[Target pointing data]
+--
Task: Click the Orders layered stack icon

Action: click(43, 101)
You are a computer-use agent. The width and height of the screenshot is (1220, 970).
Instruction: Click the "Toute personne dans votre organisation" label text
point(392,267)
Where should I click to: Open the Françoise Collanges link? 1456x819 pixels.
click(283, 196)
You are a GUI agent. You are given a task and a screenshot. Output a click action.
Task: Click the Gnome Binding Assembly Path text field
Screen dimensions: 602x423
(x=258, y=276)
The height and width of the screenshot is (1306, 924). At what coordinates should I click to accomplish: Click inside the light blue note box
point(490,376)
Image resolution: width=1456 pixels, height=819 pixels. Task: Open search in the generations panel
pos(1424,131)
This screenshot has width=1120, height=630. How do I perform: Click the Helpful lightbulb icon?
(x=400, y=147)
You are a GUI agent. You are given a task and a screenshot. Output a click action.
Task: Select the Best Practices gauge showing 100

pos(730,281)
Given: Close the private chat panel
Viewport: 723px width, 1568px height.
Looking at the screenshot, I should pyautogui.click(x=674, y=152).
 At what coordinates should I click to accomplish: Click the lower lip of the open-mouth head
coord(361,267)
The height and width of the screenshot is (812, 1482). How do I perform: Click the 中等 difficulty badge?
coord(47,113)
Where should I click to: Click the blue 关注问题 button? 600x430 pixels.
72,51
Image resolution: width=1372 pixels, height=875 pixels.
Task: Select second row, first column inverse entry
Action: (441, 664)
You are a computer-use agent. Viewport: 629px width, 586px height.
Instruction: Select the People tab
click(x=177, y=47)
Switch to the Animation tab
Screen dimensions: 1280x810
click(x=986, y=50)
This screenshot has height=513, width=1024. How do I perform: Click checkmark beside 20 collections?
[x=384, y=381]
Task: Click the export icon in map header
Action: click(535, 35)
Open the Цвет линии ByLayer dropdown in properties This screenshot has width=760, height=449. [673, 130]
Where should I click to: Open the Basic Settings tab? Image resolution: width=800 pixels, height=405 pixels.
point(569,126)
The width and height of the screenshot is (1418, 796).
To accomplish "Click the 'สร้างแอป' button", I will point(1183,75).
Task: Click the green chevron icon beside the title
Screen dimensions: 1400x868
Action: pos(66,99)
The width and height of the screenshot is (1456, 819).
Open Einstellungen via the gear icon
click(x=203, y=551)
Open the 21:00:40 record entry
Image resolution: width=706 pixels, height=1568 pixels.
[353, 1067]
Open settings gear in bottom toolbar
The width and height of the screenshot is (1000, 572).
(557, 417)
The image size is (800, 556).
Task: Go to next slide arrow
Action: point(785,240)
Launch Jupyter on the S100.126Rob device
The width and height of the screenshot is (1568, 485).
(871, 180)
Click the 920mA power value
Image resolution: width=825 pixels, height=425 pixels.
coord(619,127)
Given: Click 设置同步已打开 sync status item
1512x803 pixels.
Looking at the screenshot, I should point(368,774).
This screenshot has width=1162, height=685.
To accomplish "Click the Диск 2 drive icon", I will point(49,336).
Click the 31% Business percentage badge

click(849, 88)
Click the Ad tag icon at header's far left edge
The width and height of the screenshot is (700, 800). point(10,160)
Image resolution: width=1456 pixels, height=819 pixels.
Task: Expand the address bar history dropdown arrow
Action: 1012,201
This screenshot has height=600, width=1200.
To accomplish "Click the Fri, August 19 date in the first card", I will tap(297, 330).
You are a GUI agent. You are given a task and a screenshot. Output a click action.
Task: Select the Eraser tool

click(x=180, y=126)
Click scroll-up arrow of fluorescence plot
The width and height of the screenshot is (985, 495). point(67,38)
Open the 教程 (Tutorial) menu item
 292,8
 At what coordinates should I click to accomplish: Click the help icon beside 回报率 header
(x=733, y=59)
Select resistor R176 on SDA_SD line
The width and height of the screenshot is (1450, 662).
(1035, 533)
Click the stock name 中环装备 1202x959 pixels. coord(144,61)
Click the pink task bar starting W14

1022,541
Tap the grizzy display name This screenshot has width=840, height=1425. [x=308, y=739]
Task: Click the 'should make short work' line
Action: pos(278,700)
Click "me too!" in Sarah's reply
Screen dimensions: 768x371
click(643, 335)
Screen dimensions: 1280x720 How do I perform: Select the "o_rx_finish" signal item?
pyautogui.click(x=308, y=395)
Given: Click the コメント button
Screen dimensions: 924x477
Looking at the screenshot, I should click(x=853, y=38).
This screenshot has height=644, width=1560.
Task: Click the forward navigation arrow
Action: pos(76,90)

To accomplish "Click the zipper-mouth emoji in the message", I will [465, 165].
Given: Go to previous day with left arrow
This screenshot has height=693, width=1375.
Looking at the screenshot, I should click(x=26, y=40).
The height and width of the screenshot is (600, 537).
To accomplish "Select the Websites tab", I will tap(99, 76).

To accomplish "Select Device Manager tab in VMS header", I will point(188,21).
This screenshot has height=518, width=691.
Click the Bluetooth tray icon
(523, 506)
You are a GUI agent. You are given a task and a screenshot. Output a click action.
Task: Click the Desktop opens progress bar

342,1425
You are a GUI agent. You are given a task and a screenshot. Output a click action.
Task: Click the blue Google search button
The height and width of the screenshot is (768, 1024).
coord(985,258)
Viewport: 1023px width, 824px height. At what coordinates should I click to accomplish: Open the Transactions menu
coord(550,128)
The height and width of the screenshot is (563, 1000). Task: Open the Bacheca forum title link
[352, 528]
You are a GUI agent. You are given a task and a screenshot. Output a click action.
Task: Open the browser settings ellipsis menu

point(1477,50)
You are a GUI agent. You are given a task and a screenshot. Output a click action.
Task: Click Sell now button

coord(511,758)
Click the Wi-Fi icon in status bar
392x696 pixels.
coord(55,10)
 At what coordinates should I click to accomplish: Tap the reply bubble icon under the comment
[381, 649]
+--
To do:
Rewrite the lines above, swapping every "GUI agent" for "interface agent" and leaving everything else unchanged.

Finished exercise:
Task: Click the Orders layered stack icon

Action: click(43, 101)
You are a computer-use agent. The width and height of the screenshot is (1220, 970).
Instruction: Click the "Toute personne dans votre organisation" label text
point(392,267)
Where should I click to: Open the Françoise Collanges link? 1456x819 pixels.
click(283, 196)
You are a interface agent. You are given a task and a screenshot. Output a click action.
Task: Click the Gnome Binding Assembly Path text field
Screen dimensions: 602x423
(x=258, y=276)
The height and width of the screenshot is (1306, 924). At what coordinates should I click to accomplish: Click inside the light blue note box
point(490,376)
Image resolution: width=1456 pixels, height=819 pixels. Task: Open search in the generations panel
pos(1424,131)
This screenshot has width=1120, height=630. How do I perform: Click the Helpful lightbulb icon?
(x=400, y=147)
You are a interface agent. You are given a task and a screenshot. Output a click action.
Task: Select the Best Practices gauge showing 100

pos(730,281)
Given: Close the private chat panel
Viewport: 723px width, 1568px height.
Looking at the screenshot, I should pyautogui.click(x=674, y=152).
 At what coordinates should I click to accomplish: Click the lower lip of the open-mouth head
coord(361,267)
The height and width of the screenshot is (812, 1482). How do I perform: Click the 中等 difficulty badge?
coord(47,113)
Where should I click to: Click the blue 关注问题 button? 600x430 pixels.
72,51
Image resolution: width=1372 pixels, height=875 pixels.
Task: Select second row, first column inverse entry
Action: (441, 664)
You are a computer-use agent. Viewport: 629px width, 586px height.
Instruction: Select the People tab
click(x=177, y=47)
Switch to the Animation tab
Screen dimensions: 1280x810
click(x=986, y=50)
This screenshot has height=513, width=1024. How do I perform: Click checkmark beside 20 collections?
[x=384, y=381]
Task: Click the export icon in map header
Action: click(535, 35)
Open the Цвет линии ByLayer dropdown in properties This screenshot has width=760, height=449. [673, 130]
Where should I click to: Open the Basic Settings tab? Image resolution: width=800 pixels, height=405 pixels.
point(569,126)
The width and height of the screenshot is (1418, 796).
To accomplish "Click the 'สร้างแอป' button", I will point(1183,75).
Task: Click the green chevron icon beside the title
Screen dimensions: 1400x868
Action: pos(66,99)
The width and height of the screenshot is (1456, 819).
Open Einstellungen via the gear icon
click(x=203, y=551)
Open the 21:00:40 record entry
Image resolution: width=706 pixels, height=1568 pixels.
[353, 1067]
Open settings gear in bottom toolbar
The width and height of the screenshot is (1000, 572).
(557, 417)
The image size is (800, 556).
Task: Go to next slide arrow
Action: point(785,240)
Launch Jupyter on the S100.126Rob device
The width and height of the screenshot is (1568, 485).
(871, 180)
Click the 920mA power value
Image resolution: width=825 pixels, height=425 pixels.
coord(619,127)
Given: Click 设置同步已打开 sync status item
1512x803 pixels.
Looking at the screenshot, I should point(368,774).
This screenshot has width=1162, height=685.
To accomplish "Click the Диск 2 drive icon", I will point(49,336).
Click the 31% Business percentage badge

click(849, 88)
Click the Ad tag icon at header's far left edge
The width and height of the screenshot is (700, 800). point(10,160)
Image resolution: width=1456 pixels, height=819 pixels.
Task: Expand the address bar history dropdown arrow
Action: 1012,201
This screenshot has height=600, width=1200.
To accomplish "Click the Fri, August 19 date in the first card", I will tap(297, 330).
You are a interface agent. You are given a task and a screenshot. Output a click action.
Task: Select the Eraser tool

click(x=180, y=126)
Click scroll-up arrow of fluorescence plot
The width and height of the screenshot is (985, 495). point(67,38)
Open the 教程 (Tutorial) menu item
 292,8
 At what coordinates should I click to accomplish: Click the help icon beside 回报率 header
(x=733, y=59)
Select resistor R176 on SDA_SD line
The width and height of the screenshot is (1450, 662).
(1035, 533)
Click the stock name 中环装备 1202x959 pixels. coord(144,61)
Click the pink task bar starting W14

1022,541
Tap the grizzy display name This screenshot has width=840, height=1425. [x=308, y=739]
Task: Click the 'should make short work' line
Action: pos(278,700)
Click "me too!" in Sarah's reply
Screen dimensions: 768x371
click(643, 335)
Screen dimensions: 1280x720 How do I perform: Select the "o_rx_finish" signal item?
pyautogui.click(x=308, y=395)
Given: Click the コメント button
Screen dimensions: 924x477
Looking at the screenshot, I should click(x=853, y=38).
This screenshot has height=644, width=1560.
Task: Click the forward navigation arrow
Action: pos(76,90)

To accomplish "Click the zipper-mouth emoji in the message", I will [465, 165].
Given: Go to previous day with left arrow
This screenshot has height=693, width=1375.
Looking at the screenshot, I should click(x=26, y=40).
The height and width of the screenshot is (600, 537).
To accomplish "Select the Websites tab", I will tap(99, 76).

To accomplish "Select Device Manager tab in VMS header", I will point(188,21).
This screenshot has height=518, width=691.
Click the Bluetooth tray icon
(523, 506)
You are a interface agent. You are given a task and a screenshot. Output a click action.
Task: Click the Desktop opens progress bar

342,1425
You are a interface agent. You are given a task and a screenshot. Output a click action.
Task: Click the blue Google search button
The height and width of the screenshot is (768, 1024).
coord(985,258)
Viewport: 1023px width, 824px height. At what coordinates should I click to accomplish: Open the Transactions menu
coord(550,128)
The height and width of the screenshot is (563, 1000). Task: Open the Bacheca forum title link
[352, 528]
You are a interface agent. You are given a task and a screenshot. Output a click action.
Task: Open the browser settings ellipsis menu

point(1477,50)
You are a interface agent. You are given a task and a screenshot. Output a click action.
Task: Click Sell now button

coord(511,758)
Click the Wi-Fi icon in status bar
392x696 pixels.
coord(55,10)
 At what coordinates should I click to accomplish: Tap the reply bubble icon under the comment
[381, 649]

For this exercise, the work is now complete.